時にはお互いの毛繕いをするために、唾液が散ればちょっとした水塊というちょっと危ない触れあいも始めた。
大きさの問題で僕は混ざれないけど、寄り添うペタンとモビーは徐々にその絆を深めていったと思う。
そして、顔を合わせているときはペタンとモビーが寄り添うのが自然になった頃に、その日はやってきたのだった。
モビーの輪廻する日が。
僕とペタンは、モビーが輪廻した日の夜。
無事にモビーが輪廻した喜びと、友達を失った悲しみに寄り添って眠った。
そして、眠る前にゆっくりと話し合った。
『ねぇユート。モーちゃんは幸せだったかな』
『うん。モビーはきっと最期には幸せだったと思う』
『輪廻した先で、幸せになるかなぁ』
『なるよ。ペタンが願ってるんだもん。きっとモビーは大丈夫。優しくて、傍に居てくれて、モビーの事を愛してくれる主人の所で孵るよ』
『そっか。そうだといいなぁ。ユート、ユート。僕もね、ユートの所で孵って幸せだよ』
『そう?そういってもらえると、すっごく嬉しいなぁ』
『うん。ユート、ユート大好き』
小さくなって、僕の服の中に潜り込んで肌を毛並みでくすぐって、さらに甘えるように何度も体をこすり付けてくるペタンはきっと寂しかったんだと思う。

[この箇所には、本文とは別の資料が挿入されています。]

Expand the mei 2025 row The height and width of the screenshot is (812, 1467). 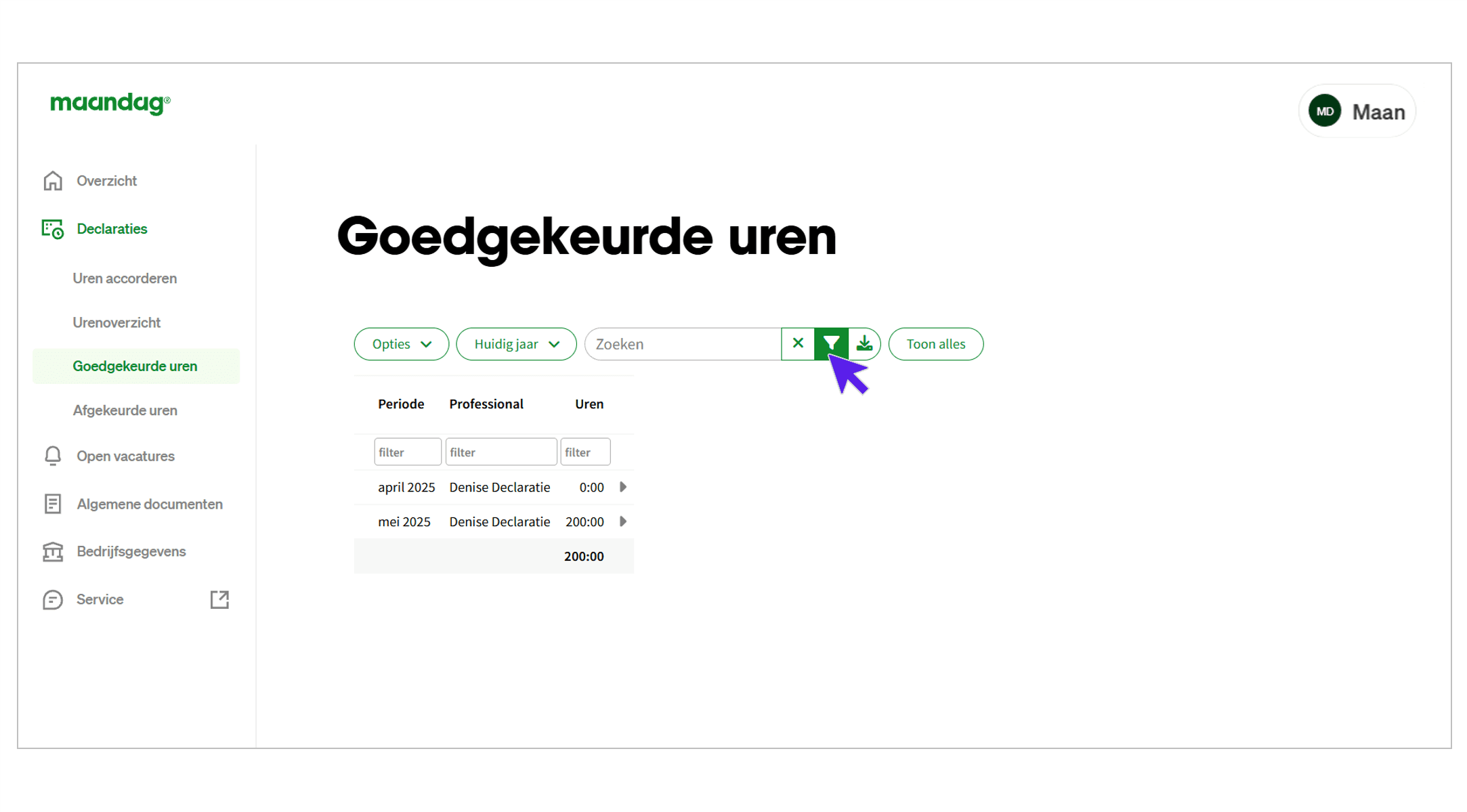(622, 521)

今までも何匹も盲獣を輪廻させてきたけれど、仲良くなる、なんていうのはモビーがはじめてだから。
僕も、同じ気持ちだから良く解る。
こうして、大盲獣モビーが輪廻したその日は、僕はペタンを服の中に抱いて眠りに就いたのだった。
蛇足になるかもしれないと思ったが書きたい気持ちを抑えられなかった。
今は本編連載中にかければよかったのに思っている。